The monetary policy board of Sri Lanka’s central bank yesterday reduced its standing deposit facility rate and the standing lending facility rate by 100 basis points (bps) to 10 per cent and 11 per cent respectively to stabilise inflation at the targeted 5 per cent level in the medium term.

The decision was taken at the first monetary policy review by the board under the Central Bank of Sri Lanka Act, No. 16 of 2023.

The board expects that the decision, along with the significant easing of monetary policy done earlier, would accelerate the downward adjustment in market interest rates, particularly lending rates.

The significant deceleration of inflation has helped ease inflation expectations notably. The central bank noted in a release.

Colombo consumer price index (CCPI)-based headline inflation decelerated year on year (YoY) significantly below the target to 1.3 per cent in September this year, driven by declines in both food and non-food inflation.

However, this disinflation process is expected to turnaround from September, with the dissipating impact of the favourable base, and converge towards the targeted level of inflation.
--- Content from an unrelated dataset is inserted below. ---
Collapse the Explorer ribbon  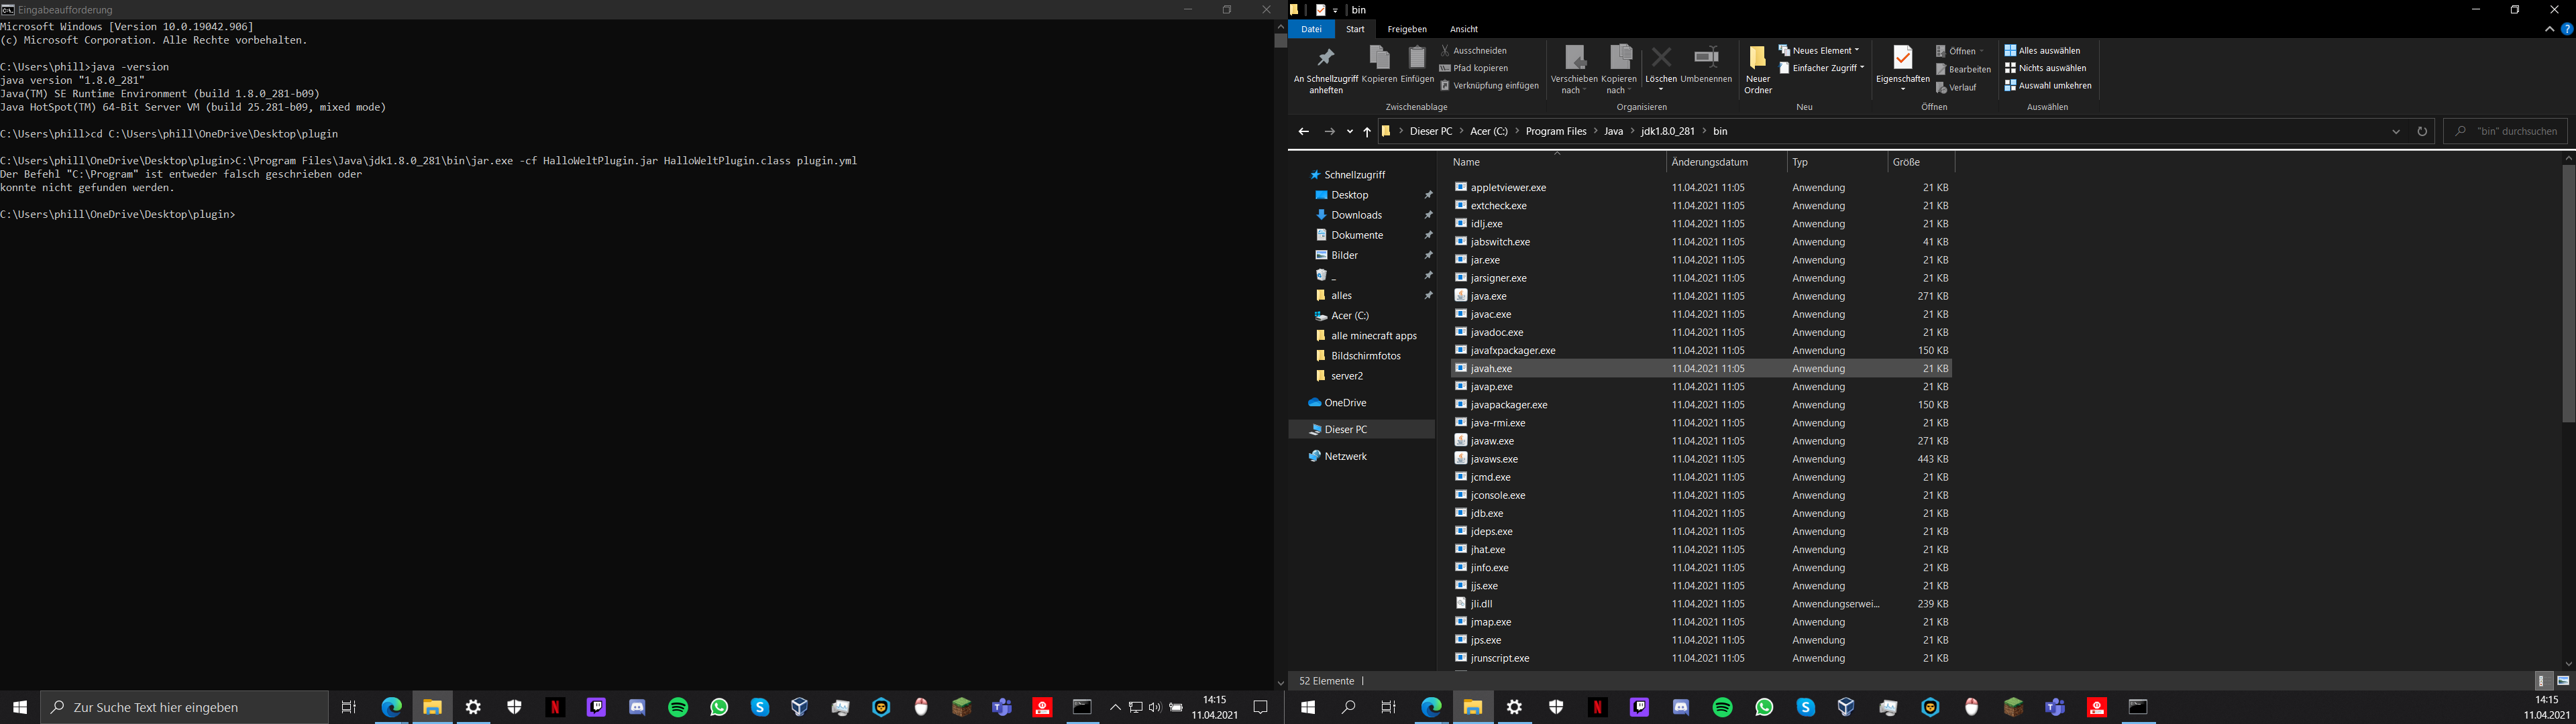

Domestic economic activity is expected to rebound gradually during the second half of this year and sustain the recovery over the medium term.

The country’s economy is estimated to have contracted by 3.1 per cent YoY in the second quarter this year. It projected to record a positive growth YoY in the latter half of 2023, supported by a broad-based expansion in all major economic sectors.

The external sector is expected to remain resilient in the period ahead, the central bank observed.

During the eight months ending in August 2023, the trade deficit decreased notably, with a significant decrease in merchandise imports due to lower demand and import restrictions, and a relatively low decline in merchandise exports.